V.CHECKING FOR INDEPENDENT STORIES – WHICH DECOMPOSITION?
VI.HOW MUCH THE WHOLE IS UPPER THE PARTS
VII.CONCLUSIONS: THE HACKER AND THE ELECTRICIAN

APPENDIX A: A SELECTIONIST ARGUMENT TO MAKE THE CASE FOR CONSCIENT MATTER

APPENDIX B: SOME GRAMMATICAL ISSUES

PART I: ENTROPY AS EXPECTED LENGTH OF CODE

I. THINGS WE CAN MEASURE

Measuring is assigning numbers to objects to represent their properties, but this assignment isn’t simply labelling, like the numbers on the t-shirts of football players, there must be some mathematical property of these numbers that represents relations among those objects.^[1] A common example is addition. Think of five random physical objects. Each of them has a weight, we can put them in order from the lightest to the heaviest, and if we add one kilogram to each of these items, their order won’t change. These are some basic facts related to weight having an additive property.

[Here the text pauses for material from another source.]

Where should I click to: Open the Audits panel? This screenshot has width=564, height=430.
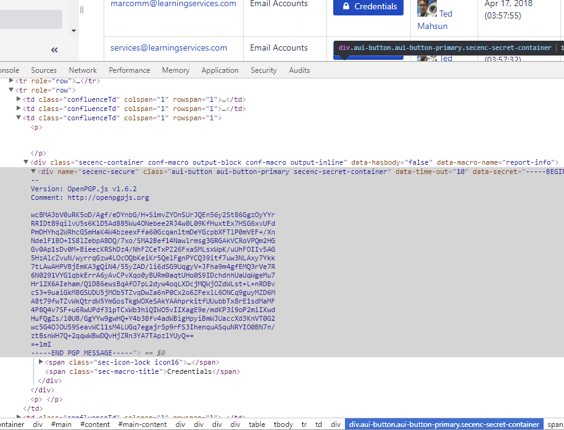coord(299,70)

Let’s think of a counterexample in order to fix our ideas. If we take five different pictures it is not possible to find an objective disposition of them from the ugliest to the most attractive, and even if we find it, it’s not possible to add another picture to each of the five initial ones, wielding five new pictures with the same order of beauty.
Maybe we can imagine some particular cases and find certain sequences for certain images that satisfy the conditions according to our taste, but with weight we are able to manage every kind of object in the same way, always obtaining the same results valid for everyone, everywhere.

The objects of measuring are those properties called magnitudes or quantities. Magnitudes are something more similar to real numbers than natural numbers, and, according to Gallistel, the ability to manage them is a very deep and ancient property specific to the mind of men and animals.^[2]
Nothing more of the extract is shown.